■ Saved entries
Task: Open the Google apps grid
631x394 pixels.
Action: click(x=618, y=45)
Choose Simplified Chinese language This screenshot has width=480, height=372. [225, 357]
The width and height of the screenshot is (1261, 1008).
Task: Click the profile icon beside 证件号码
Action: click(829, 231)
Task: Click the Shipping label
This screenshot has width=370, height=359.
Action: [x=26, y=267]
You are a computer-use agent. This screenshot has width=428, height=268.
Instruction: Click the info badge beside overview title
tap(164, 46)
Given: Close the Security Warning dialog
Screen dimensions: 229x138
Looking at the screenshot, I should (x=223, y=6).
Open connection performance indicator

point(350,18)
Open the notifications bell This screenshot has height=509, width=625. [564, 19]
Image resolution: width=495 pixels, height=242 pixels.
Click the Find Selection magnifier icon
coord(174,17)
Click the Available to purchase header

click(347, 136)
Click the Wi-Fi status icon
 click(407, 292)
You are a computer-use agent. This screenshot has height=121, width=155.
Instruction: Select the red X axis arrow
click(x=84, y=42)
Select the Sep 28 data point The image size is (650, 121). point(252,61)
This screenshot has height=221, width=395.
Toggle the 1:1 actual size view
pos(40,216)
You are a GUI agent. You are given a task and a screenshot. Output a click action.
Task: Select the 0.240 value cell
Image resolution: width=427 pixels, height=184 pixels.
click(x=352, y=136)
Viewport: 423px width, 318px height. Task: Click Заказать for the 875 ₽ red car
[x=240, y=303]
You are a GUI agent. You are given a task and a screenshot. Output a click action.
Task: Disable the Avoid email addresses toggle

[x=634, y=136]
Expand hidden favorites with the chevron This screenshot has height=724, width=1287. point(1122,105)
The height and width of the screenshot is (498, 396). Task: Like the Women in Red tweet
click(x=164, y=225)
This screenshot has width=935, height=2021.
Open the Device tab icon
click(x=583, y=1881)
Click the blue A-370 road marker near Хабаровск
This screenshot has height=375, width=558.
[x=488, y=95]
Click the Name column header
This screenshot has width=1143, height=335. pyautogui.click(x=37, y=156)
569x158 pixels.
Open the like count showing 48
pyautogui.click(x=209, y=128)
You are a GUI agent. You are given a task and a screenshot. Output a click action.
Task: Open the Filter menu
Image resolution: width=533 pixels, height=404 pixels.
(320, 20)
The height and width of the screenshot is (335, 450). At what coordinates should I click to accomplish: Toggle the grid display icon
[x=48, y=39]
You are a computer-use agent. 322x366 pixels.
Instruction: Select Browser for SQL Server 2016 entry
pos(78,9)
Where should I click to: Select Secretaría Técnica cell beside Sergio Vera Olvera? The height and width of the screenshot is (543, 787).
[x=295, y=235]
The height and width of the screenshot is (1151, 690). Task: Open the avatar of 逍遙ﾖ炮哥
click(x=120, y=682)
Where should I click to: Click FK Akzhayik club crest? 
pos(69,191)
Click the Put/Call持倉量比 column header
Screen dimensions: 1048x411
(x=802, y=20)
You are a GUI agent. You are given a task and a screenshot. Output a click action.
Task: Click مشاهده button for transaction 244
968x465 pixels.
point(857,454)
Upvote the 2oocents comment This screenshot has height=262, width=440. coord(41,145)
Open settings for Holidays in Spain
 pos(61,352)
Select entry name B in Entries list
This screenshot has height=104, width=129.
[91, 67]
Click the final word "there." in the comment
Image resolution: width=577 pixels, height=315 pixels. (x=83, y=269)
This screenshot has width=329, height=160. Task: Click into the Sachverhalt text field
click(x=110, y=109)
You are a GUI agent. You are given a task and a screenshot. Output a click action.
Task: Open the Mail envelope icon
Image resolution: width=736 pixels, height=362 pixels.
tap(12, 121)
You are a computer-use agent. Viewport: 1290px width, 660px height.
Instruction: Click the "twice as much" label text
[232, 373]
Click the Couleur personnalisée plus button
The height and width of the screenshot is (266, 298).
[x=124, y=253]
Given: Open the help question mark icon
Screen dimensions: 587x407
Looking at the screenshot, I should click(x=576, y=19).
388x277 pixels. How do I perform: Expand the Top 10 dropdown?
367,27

■ Required work
The answer must be a single number: the count of lines in the records above that contain the word "computer".

■ Response
4